*** Opening Data to examine ***
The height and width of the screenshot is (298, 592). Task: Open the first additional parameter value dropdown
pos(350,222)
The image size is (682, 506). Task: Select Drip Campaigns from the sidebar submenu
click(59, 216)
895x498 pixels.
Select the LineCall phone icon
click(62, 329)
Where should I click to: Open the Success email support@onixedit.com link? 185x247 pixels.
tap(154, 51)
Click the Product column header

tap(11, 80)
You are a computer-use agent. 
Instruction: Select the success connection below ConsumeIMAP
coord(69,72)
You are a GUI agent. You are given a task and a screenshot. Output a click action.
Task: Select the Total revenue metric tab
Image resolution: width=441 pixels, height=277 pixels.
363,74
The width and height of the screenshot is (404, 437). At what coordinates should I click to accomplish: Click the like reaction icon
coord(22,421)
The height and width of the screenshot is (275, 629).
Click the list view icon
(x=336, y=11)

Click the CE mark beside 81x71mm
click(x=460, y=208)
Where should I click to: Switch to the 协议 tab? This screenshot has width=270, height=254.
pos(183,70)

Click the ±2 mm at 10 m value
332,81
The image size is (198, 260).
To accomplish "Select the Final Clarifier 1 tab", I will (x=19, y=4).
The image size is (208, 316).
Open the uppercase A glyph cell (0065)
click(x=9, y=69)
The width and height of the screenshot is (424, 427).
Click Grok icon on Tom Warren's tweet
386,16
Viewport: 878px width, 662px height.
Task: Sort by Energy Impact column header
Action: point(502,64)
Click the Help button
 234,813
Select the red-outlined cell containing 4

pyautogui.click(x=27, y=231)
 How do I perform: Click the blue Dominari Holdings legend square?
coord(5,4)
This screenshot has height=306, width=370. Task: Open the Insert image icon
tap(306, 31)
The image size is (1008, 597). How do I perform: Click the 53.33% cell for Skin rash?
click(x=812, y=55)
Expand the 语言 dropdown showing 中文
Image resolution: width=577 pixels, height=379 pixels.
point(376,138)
*** Closing Data to examine ***
- _Task to complete_: Wherever the string "agent" is found in the listing above, copy the line that contains it.

- _Reply_:
You are a computer-use agent. 
You are a GUI agent. You are given a task and a screenshot. Output a click action.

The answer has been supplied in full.